A University of Vermont study is among the first to explore COVID-19’s impacts on how people value nature and it found that people — who ranged from stuck at home to stressed in essential worker jobs — reported significant increases in outdoor activity during COVID-19, especially among women.
Outdoor activities seeing the largest increases were: watching wildlife (up 64%), gardening (57%), taking photos or doing other art in nature (54%), relaxing alone outside (58%) and making their masked and distanced way on walks (70%).
“These data are like a treasure chest of the pandemic moment: a record of how people have been thinking about their relationship with the rest of the world in a time of great upheaval,” says Rachelle Gould of the University of Vermont, the study’s senior author in a released statement.
Read the entire report here: http://bit.ly/nature_pandemic.
Not everyone experienced more nature equally. Differences were tied to factors including gender, income and employment, and whether people lived in urban or rural areas. Women increased their nature use in more ways than men. Across the six most common nature activities in the study, women were 1.7 (gardening) to 2.9 (walking) times more likely to report increasing their engagement than men. Men were not more likely than women to report increased engagement in any activities.
While the study advances our understanding of gender differences during COVID-19, the researchers plan to inspect this finding further. They wonder if women had a greater need for stress relief during the pandemic, and are potentially more likely than men to turn to nature for that.
“More research is needed, but our preliminary analysis suggests that, during the pandemic, women are more likely than men to report increased importance of values that include mental well-being, beauty, exercise, familiarity with landscape, and fun,” says Gould. “Our next step is to analyze the qualitative data to explore this result more fully.”
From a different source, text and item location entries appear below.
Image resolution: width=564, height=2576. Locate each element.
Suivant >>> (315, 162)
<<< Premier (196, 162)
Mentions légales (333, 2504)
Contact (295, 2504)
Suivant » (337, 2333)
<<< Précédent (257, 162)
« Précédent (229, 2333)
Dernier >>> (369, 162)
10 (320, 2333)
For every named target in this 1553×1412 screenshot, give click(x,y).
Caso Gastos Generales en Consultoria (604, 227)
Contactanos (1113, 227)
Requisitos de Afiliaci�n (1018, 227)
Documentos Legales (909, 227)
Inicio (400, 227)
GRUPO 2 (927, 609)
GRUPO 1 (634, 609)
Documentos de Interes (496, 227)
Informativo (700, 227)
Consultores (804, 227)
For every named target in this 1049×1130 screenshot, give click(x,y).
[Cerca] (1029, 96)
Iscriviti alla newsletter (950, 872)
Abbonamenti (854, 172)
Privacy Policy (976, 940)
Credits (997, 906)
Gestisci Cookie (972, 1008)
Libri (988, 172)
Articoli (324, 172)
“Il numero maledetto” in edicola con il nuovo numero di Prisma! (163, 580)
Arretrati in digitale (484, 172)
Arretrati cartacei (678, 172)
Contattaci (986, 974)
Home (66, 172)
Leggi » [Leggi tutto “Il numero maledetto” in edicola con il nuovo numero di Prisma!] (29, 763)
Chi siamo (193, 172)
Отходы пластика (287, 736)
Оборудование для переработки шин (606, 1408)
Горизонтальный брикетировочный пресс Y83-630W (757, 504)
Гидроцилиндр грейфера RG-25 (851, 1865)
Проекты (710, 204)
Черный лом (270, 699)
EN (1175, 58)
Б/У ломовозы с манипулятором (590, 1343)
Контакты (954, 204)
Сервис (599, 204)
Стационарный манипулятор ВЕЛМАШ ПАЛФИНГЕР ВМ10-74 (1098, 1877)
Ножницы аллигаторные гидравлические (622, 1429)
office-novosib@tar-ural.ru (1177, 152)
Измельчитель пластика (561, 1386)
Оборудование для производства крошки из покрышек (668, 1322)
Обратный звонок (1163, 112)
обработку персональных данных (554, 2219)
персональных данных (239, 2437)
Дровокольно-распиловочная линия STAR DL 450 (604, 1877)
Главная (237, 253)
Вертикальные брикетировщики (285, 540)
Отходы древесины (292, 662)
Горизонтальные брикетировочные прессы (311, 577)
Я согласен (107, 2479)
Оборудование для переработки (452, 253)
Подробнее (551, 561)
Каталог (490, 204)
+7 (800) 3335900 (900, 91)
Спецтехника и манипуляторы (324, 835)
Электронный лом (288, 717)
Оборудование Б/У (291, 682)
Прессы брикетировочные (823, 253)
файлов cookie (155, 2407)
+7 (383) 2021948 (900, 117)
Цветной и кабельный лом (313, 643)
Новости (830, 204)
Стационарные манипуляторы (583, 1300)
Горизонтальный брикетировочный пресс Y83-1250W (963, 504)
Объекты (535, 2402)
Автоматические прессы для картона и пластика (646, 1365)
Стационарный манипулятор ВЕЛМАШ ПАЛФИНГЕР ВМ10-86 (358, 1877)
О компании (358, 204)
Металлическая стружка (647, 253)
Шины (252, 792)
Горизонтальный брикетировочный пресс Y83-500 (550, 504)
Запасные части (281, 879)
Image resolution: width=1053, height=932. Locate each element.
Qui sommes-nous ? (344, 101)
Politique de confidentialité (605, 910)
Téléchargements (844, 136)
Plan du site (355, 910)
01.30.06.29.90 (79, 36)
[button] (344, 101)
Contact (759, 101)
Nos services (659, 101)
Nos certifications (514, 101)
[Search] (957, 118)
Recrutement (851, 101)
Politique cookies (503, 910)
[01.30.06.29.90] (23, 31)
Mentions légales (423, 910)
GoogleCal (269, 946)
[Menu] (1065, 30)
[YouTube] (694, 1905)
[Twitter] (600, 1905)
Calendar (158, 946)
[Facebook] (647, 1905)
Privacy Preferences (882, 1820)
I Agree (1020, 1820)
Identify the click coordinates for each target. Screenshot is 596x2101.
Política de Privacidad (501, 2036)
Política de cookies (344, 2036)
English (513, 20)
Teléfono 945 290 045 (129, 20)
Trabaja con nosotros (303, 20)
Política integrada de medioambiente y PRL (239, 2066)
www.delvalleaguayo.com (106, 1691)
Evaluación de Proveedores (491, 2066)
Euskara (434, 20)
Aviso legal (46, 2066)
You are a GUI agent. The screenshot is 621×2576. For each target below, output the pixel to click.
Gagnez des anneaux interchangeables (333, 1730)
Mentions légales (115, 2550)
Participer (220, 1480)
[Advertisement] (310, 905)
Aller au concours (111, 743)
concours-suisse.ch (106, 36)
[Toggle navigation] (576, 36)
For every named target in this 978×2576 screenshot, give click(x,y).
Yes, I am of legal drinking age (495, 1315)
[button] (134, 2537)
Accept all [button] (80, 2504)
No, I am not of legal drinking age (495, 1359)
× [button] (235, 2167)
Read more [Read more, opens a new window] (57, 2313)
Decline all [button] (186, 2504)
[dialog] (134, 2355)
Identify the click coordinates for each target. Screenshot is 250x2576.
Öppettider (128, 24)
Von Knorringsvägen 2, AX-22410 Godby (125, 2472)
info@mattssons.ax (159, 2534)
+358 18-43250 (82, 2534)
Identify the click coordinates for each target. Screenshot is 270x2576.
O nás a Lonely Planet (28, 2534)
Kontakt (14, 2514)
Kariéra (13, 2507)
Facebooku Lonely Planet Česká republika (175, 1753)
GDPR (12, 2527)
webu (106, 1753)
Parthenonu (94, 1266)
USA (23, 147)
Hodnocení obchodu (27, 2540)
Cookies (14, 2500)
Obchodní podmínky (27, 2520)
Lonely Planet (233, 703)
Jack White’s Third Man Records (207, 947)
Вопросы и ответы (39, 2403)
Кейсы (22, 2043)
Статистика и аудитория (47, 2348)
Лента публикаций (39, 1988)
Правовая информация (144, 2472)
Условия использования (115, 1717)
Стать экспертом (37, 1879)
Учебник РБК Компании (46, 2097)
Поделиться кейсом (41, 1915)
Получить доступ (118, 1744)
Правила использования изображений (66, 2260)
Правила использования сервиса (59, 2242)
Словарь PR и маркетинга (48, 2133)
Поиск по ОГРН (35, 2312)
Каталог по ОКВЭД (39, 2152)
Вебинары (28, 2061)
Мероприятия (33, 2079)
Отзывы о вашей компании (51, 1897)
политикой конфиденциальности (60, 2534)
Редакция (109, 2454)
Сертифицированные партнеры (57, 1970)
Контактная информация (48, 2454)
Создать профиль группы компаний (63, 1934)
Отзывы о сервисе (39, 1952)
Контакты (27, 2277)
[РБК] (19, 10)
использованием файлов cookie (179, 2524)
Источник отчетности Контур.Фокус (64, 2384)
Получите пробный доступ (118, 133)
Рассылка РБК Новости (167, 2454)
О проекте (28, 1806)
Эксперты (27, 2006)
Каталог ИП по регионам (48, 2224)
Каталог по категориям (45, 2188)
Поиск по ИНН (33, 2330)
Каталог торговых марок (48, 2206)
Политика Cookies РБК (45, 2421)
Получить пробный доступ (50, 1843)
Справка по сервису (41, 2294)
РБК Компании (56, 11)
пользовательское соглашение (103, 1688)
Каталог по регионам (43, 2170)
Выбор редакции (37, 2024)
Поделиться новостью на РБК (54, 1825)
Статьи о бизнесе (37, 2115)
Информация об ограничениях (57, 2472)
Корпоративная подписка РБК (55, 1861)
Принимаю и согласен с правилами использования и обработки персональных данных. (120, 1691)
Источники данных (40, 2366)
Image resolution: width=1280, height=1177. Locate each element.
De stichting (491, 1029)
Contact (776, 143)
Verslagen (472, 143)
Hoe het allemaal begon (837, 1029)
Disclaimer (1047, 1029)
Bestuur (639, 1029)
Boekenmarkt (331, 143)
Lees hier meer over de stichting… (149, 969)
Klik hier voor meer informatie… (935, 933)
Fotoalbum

Those who lost their jobs during the pandemic also had higher odds of reporting increased gardening, relaxing socially, walking and wildlife watching.
“This suggests that COVID-19 is overturning the idea that nature and its benefits — from stress reduction to social connection — are becoming ‘luxury goods,’” says Diana Hackenburg, a PhD candidate at the Rubenstein School, and a Gund Graduate Fellow.
“This study is a timely snapshot of the central role nature plays in our well-being, and how important access to nature is during challenging, uncertain times like this pandemic,” says Tatiana Gladkikh, a Gund Graduate Fellow. “I hope the results help inform future land management decisions.”
The data resulted from online surveys of over 3,200 people in Vermont during the state’s “Stay safe, stay home” executive order, announced in May 2020.
Armed with this type of information, green industry marketers can help growers, retailers and landscape companies provide positive campaigns aimed at keeping consumers interested in plants, both indoor and outdoor, even after the pandemic diminishes.